The time of consummation and endless joy has not yet come; we are still in the time of suffering and temptation; the time of combat. The Devil is still allowed to afflict men. The Kingdom of God has yet to be realised on earth and we have yet to prove our faithfulness…
That is why we are still in the time of fasting, which reminds us of the Passion of our Lord, strengthens us for spiritual combat, teaches us to restrain our senses and opens our hearts for the poor.
But in Jesus the light of eternity already shines upon us!
The work of redemption requires new ways. The previous ways had served as preparation until the coming of the Messiah. The law was like a teacher until the coming of Christ (cf. Gal 3:24). But now, with the coming of the Messiah and the Redemption that He grants us, the new wine has come, which also requires new wineskins. The Gospel must reach all peoples. The wineskins cannot be too narrow, lest they burst and the wine spoil. On the other hand, neither can they be porous, but they must be stable and durable.

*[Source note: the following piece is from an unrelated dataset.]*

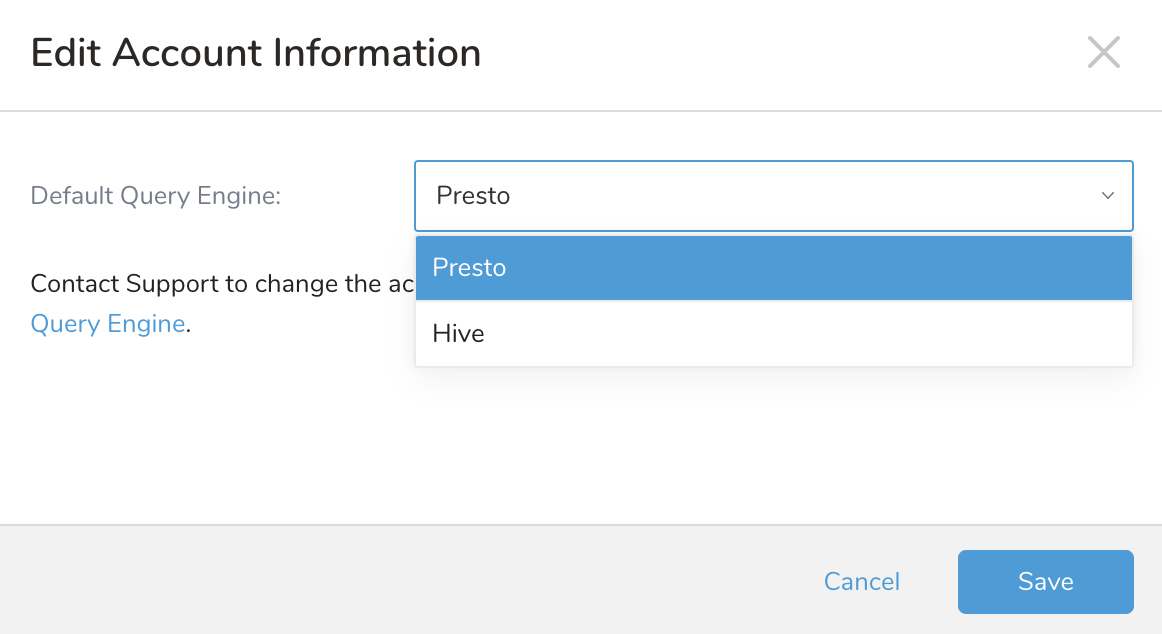Open the Query Engine link
The image size is (1162, 634).
[x=108, y=324]
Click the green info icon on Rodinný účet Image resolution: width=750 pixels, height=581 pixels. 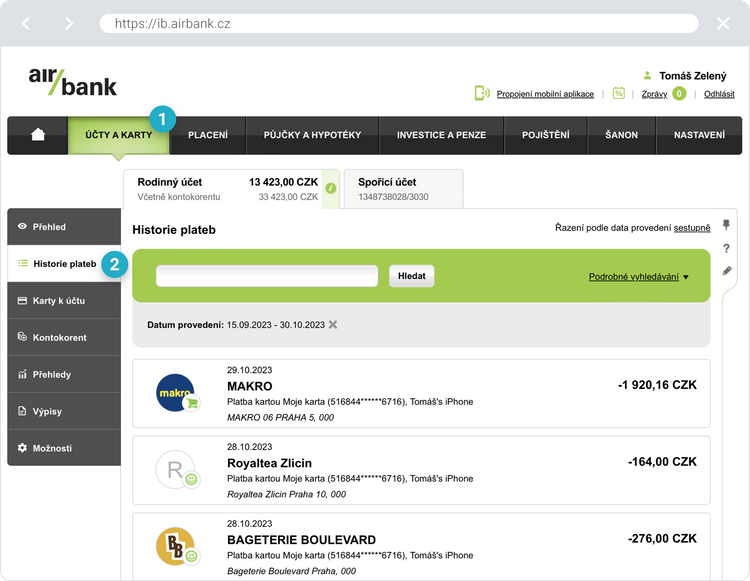(331, 188)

The Church has been entrusted with the great work of the Lord. The faithfulness with which she must guard the treasure she has received goes hand in hand with openness to the new ways of proclaiming the Gospel in this time. However, it is wrong to believe that the gospel must be adapted to the contemporary world and its mentality. It is not the spirit of the world that is to penetrate the Church, for that would poison the wine. Rather, it is the Holy Spirit who must permeate the world. This is the great transformation that must take place if the Kingdom of God is to expand!
If the Church adapts itself to the world, the Kingdom of the fallen world would proliferate in the Church, i.e. those kingdoms that the Devil promised Jesus when he tempted him in the desert (cf. Mt 4:8-9). And if the spirit of the world were to permeate the thinking of the Church, then the danger would be that reality would no longer be contemplated and discerned in the light of God, but that the starting point would be the world with its criteria. Thus, the confusion would increase more and more. Unfortunately, it has to be noted that the Church sometimes does not sufficiently apply the spirit of discernment to distinguish the light from the darkness.